Brooks was indicted May 16, 2013, on 30 federal charges of mail, wire and tax fraud. Prosecutors said over at least 15 years Brooks pocketed almost $1 million in contributions to GABEO and Universal Humanities. They say he created a second bank account for GABEO, unknown to the other elected officials who were members, and put donations directly in there. He claimed a board of directors for Universal Humanities yet, according to court documents, none of the people listed as board members even knew the charity existed.
Prosecutors acknowledged Brooks’ work with King and his efforts “promoting diversity within Georgia’s judicial branch, to helping change the Georgia state flag, to ably representing his district in the Georgia General Assembly for over 30 years.”

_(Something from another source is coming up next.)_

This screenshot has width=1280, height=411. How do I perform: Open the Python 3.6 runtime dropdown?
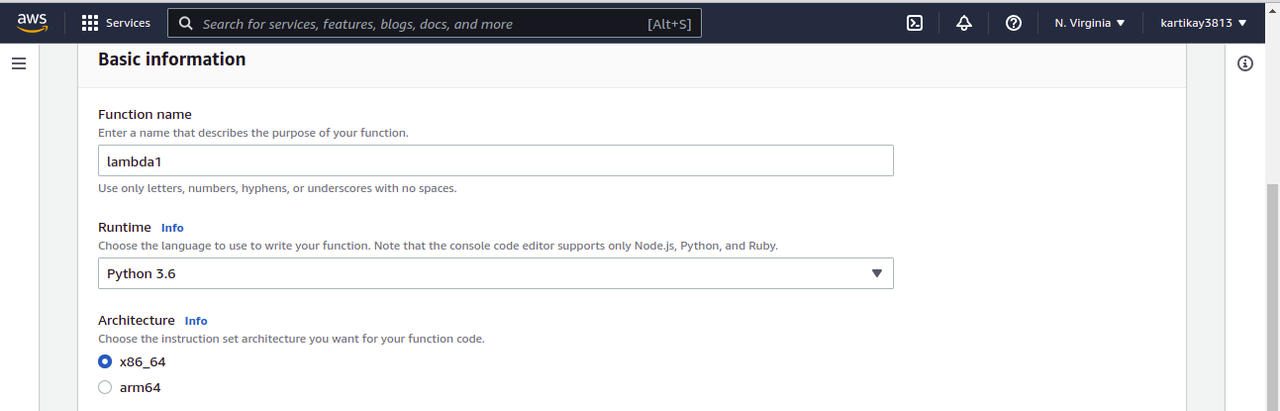point(495,273)
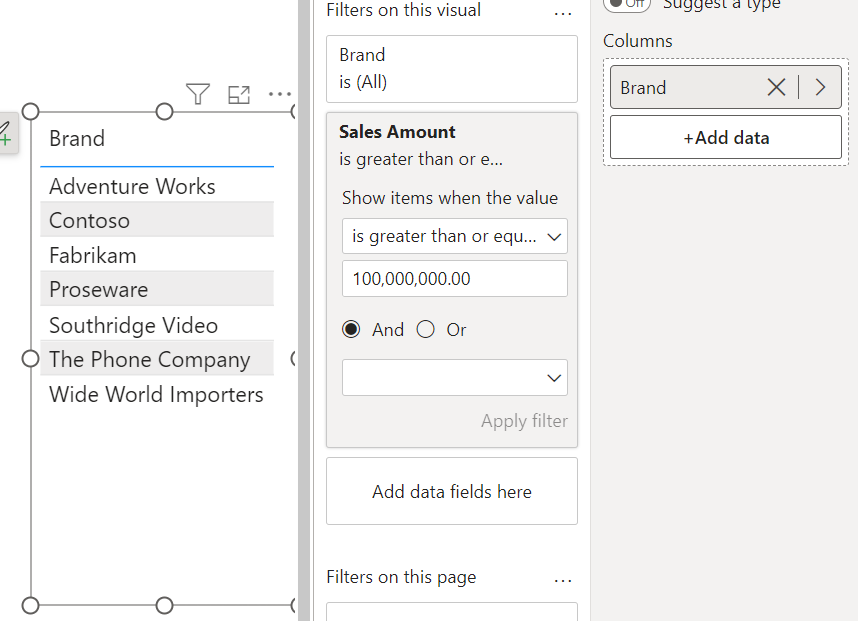Click the +Add data button
Image resolution: width=858 pixels, height=621 pixels.
725,137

But in contrast to those decades of good deeds, his “crimes ultimately were selfish,” prosecutors wrote.
Coca-Cola, Northside Hospital, Georgia Pacific and the International Brotherhood of Teamsters wrote lengthy letters to the judge telling of how Brooks had duped them, using his reputation as a civil rights leader and impressing on them a desperate need for money. The hundreds of thousands of dollars the businesses gave Brooks meant other charities did not get funds they also were requesting, they wrote.
Coke wrote in its letter to Totenberg it had given Universal Humanities $400,000 in grants for literacy programs for disadvantaged communities and another $96,000 to sponsor GABEO conferences. “The good-will associated with Representative Brooks was an important part of (Coke’s) decision to provide funding to both Universal Humanities and GABEO,” Allen Yee, Coke’s senior counsel, wrote
He said the company’s “trust was violated and confidence was abused.”
Northside’s president and chief executive officer, Robert Quattrocchi, wrote the hospital had given $225,000 for literacy, health care, food and clothing programs. The first $15,000 was donated in October 2005 after Quattrocchi toured a building in downtown Atlanta that Brooks said was Universal Humanities’ headquarters.
Georgia Pacific wrote it gave Brooks a total of $170,000 from 1996 through 2012 to buy books, train teachers and fund other needs of the literacy programs that he said Universal Humanities backed.
The Teamsters gave Brooks $36,000 over nine years for GABEO literacy, voter education and end violence programs.
Despite pleading guilty, Brooks insisted he was targeted for "being a civil rights worker." He also said the charges were an attempt to stop his decades-long push to solve the 1946 lynchings on the Moore's Ford Bridge in Walton County. No one has been charged with the hangings of two black couples soon after one of them was released from jail having been charged with stabbing and wounding a white man. Brooks has said the charges were brought to draw attention away from the FBI's failure to close the case.
He later said in a news interview the charges against him were “a continuation of destroying Martin Luther King’s movement.”
His lawyers wrote in a court filing detailing Brooks’ history that his only motivation was his work and he will continue regardless of his circumstances. “Tyrone Brooks has no intention of slowing down in his pursuit of justice and equality on behalf of all citizens, not now, not ever.”